Version control is a system to systematically record changes to files in a project, in such a way that it is always possible to recall specific versions of the files at any point in the life of the project.
There are different reasons why version control is a valuable tool in reproducible research.
Having versions of a project is useful because it prevents error propagation. For instance, if changes are made in a coding project that introduce error (e.g., the analysis fails, the code breaks, etc.), it is always possible to retrieve files from a previous version before any questionable changes were completed.
Version control also allows projects to grow. For instance, there might be some common elements in different projects, say, data preprocessing, after which analysis can differ. Version control would allow multiple projects to branch from that common root with ease.
Version control can be done locally.
In this case, files are stored in a local system and are identified by versions. The user can select which version to work with. A very simple way of doing version control is by naming files according to progression. Many of us will call a file “Document-Sept-19-2019”, and then when we work on it again and make changes, save the new file as “Document-Oct-15-2019”. This is a rudimentary and inefficient way of doing version control, given the proliferation of files and the difficulty of keeping track of changes.
Version control systems instead keep a database of files by version, while keeping track of changes.
Version control systems can also be centralized.
In this case, there is a version control server that serves versions of the project to one or more users, who also keep the project locally in their systems. An advantage of a centralized version control system is that it automatically provides backup for the project in the server. Another advantage is that a centralized system also makes it easy to collaborate with others - there will be more on this at a later session.
In this session we will introduce some basic concepts and tools of version control.
Version control is implemented in a systematic way by different software applications. They include PerForce, Mercurial, and Bitbucket. For this seminar, we will use GitHub, a centralized version control system based on Git.
Git is a version control system that was created by Linus Torvalds (of Linux fame) after the source-control management system that he and his collaborators had been using during the creation of the Linux kernel.
Git in British English slang means a contemptible and unpleasant person, and without much argument Torvalds called the project “the stupid content tracker”. Git, like Linux, is an open source free project.
GitHub is a hosting service for version control based on Git. It implements the functionality of Git and complements with additional features. As of 2019 it is reported to have 38 million users and at least 28 million public repositories, which makes it the world’s largest host of source code - althought source code is only one class of information that GitHub serves.
For this seminar you will need to create an account with GitHub. An account can be created for free which offers full functionality using public repositories. A GitHub Pro account is needed in order to keep private repositories, but for the purpose of this seminar you do not need it.
If you do not have an account yet, please create one now.
Now that you have a GitHub account you can set your system up so that it can communicate with GitHub.
Go to your profile icon and navigate to “Settings”.
Once there, navigate to “Developer Settings”.
Choose “Tokens (Classic)”. A token is an identification tool.

- _Data shown_
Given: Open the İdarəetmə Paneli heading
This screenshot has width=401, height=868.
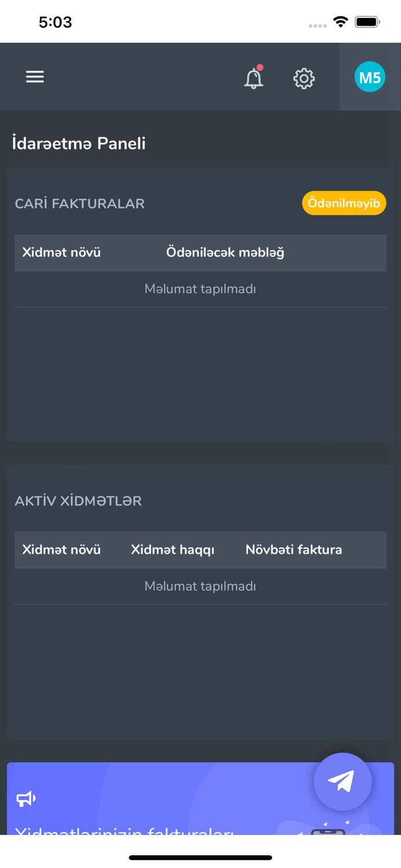Looking at the screenshot, I should [79, 144].
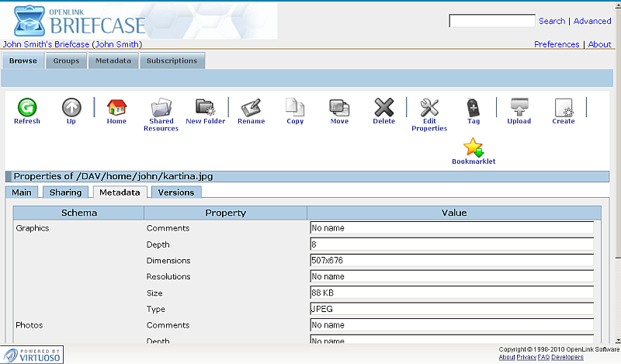The height and width of the screenshot is (364, 621).
Task: Click the Upload icon
Action: point(519,107)
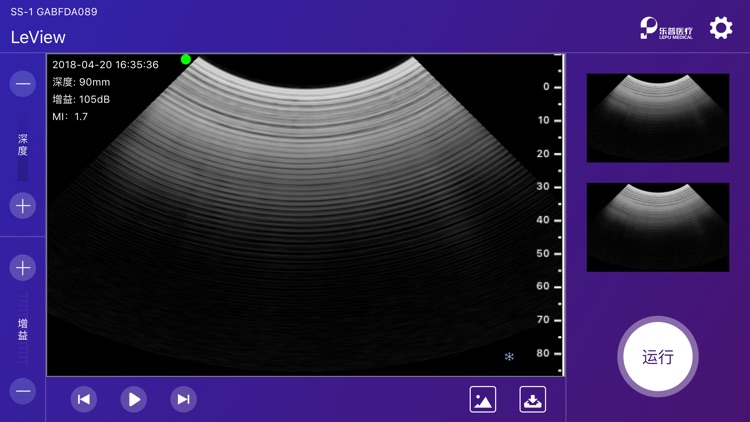
Task: Save the scan with download icon
Action: pyautogui.click(x=533, y=400)
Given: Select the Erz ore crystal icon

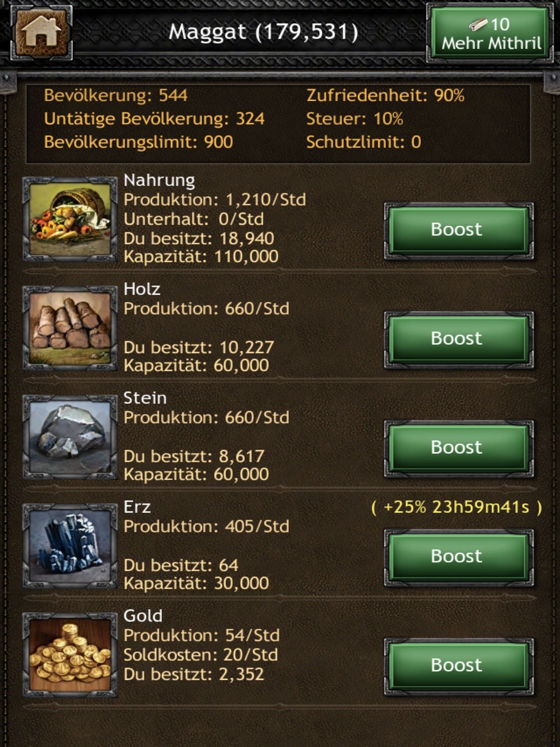Looking at the screenshot, I should click(70, 546).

- _Given request 1_
Copy the passage of the version control page starting with "GitHub is a" and going on through "create one now.".
- _Given request 2_
Answer these questions from the version control page:
(a) Who created Git?
(b) How many users was GitHub reported to have as of 2019?
(c) What type of GitHub account is needed to keep private repositories?

- _Complete response 1_
GitHub is a hosting service for version control based on Git. It implements the functionality of Git and complements with additional features. As of 2019 it is reported to have 38 million users and at least 28 million public repositories, which makes it the world’s largest host of source code - althought source code is only one class of information that GitHub serves.
For this seminar you will need to create an account with GitHub. An account can be created for free which offers full functionality using public repositories. A GitHub Pro account is needed in order to keep private repositories, but for the purpose of this seminar you do not need it.
If you do not have an account yet, please create one now.

- _Complete response 2_
(a) Linus Torvalds
(b) 38 million
(c) A GitHub Pro account